ACTIONS TO TAKE:
(A) Reproduce the rows from their first line up to and including the line containing "pos(58,381)".
(B) Pick up the diary entry about dinner and a changed phone number after its last line and keep writing it.

SELECTION:
....

30 December 2009

Far far away

Dined out with Mum and some people from an Entertaining Org. The eldest among them is only 30. They are all male. They know how to joke. We had some good jokes over there. The guy who is older than me 2 years appeared to be an interesting one. The way he talks is rough and so funny that nobody can really resist from laughing and admiring his charm.

Just not my type.
Will never be.
Wonder what I am made of.

Uyên đang xem phim. Trên bộ phim có cái gì đó. Nó hỏi, "Tại sao lại tức giận vậy khi không còn yêu nữa?" Tôi nói ngay, "Ích kỷ."

Somebody sends me a text. Wonder who. I've just changed my number. Not many people know this one. I'm running

away

from what?

I don't know...

Tại sao?

....

SUPPLIED DATA:

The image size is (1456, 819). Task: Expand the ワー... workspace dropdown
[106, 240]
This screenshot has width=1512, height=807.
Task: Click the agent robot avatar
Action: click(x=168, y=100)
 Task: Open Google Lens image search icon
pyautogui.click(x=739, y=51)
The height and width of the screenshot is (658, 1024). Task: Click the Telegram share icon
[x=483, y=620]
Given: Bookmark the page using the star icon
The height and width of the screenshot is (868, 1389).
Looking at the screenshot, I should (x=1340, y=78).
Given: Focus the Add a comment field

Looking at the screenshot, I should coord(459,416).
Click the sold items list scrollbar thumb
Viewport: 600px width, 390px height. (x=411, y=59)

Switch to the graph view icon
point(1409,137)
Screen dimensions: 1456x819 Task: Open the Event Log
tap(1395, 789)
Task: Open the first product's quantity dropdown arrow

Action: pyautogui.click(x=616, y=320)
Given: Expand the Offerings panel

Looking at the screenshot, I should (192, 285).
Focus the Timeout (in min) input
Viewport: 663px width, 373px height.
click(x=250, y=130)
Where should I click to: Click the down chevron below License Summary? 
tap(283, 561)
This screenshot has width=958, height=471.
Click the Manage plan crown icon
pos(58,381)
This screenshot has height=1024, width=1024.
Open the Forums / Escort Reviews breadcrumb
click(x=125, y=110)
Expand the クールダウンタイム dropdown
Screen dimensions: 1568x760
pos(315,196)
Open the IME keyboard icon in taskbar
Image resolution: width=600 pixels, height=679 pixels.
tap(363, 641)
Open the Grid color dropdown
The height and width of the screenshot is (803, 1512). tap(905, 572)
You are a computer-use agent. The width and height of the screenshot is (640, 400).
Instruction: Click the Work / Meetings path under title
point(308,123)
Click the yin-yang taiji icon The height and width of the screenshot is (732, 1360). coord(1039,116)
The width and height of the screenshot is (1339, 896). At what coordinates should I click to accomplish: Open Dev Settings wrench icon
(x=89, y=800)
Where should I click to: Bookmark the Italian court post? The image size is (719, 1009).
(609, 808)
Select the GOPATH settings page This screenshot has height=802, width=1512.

....

PER-TASK OUTPUTS:
(A)
The image size is (1456, 819). Task: Expand the ワー... workspace dropdown
[106, 240]
This screenshot has width=1512, height=807.
Task: Click the agent robot avatar
Action: click(x=168, y=100)
 Task: Open Google Lens image search icon
pyautogui.click(x=739, y=51)
The height and width of the screenshot is (658, 1024). Task: Click the Telegram share icon
[x=483, y=620]
Given: Bookmark the page using the star icon
The height and width of the screenshot is (868, 1389).
Looking at the screenshot, I should (x=1340, y=78).
Given: Focus the Add a comment field

Looking at the screenshot, I should coord(459,416).
Click the sold items list scrollbar thumb
Viewport: 600px width, 390px height. (x=411, y=59)

Switch to the graph view icon
point(1409,137)
Screen dimensions: 1456x819 Task: Open the Event Log
tap(1395, 789)
Task: Open the first product's quantity dropdown arrow

Action: pyautogui.click(x=616, y=320)
Given: Expand the Offerings panel

Looking at the screenshot, I should (192, 285).
Focus the Timeout (in min) input
Viewport: 663px width, 373px height.
click(x=250, y=130)
Where should I click to: Click the down chevron below License Summary? 
tap(283, 561)
This screenshot has width=958, height=471.
Click the Manage plan crown icon
pos(58,381)

(B)
I need a stronger cause. But, for what?

Cuộc sống của em không cần sự tồn tại của tôi. Rồi thời gian sẽ minh chứng điều đó thôi...






14 December 2009

I have no where else to go

so I come here

S.M hasn't replied my email yet.
And I have tried to ignore you but I just can't. I know what you are trying to do now, and I really think that you should do it. Nonetheless, a part of my human self is hurt, damn badly, upon the bitter truth.

Right now, I feel so weak and useless. For then, I hope that I can be stronger. Yet, it seems to impossible. It just seems.

Và khi tôi muốn khóc. Tôi không khóc được vì nước mắt đã dán niêm phong. For now.
Nước mắt không ra ngoài, chúng chảy ngược vào tim. Chúng bén như những ngọn lao. Are you hurt? I know you are. I cannot feel my own pains, why do your illusive pains appear so real to me? Why?

I should not think of you any longer. BUT I KNOW YOU ARE HURTING YOURSELF!
How can I ignore it? BUT I CANNOT DO EVEN A THING FOR YOU!
So, knowing for what, I really really wish to be STUPID.

And it's not even peaceful, my pain.
You have successfully humanised me, don't you feel happy?
I want to hold you and slap you at the same time.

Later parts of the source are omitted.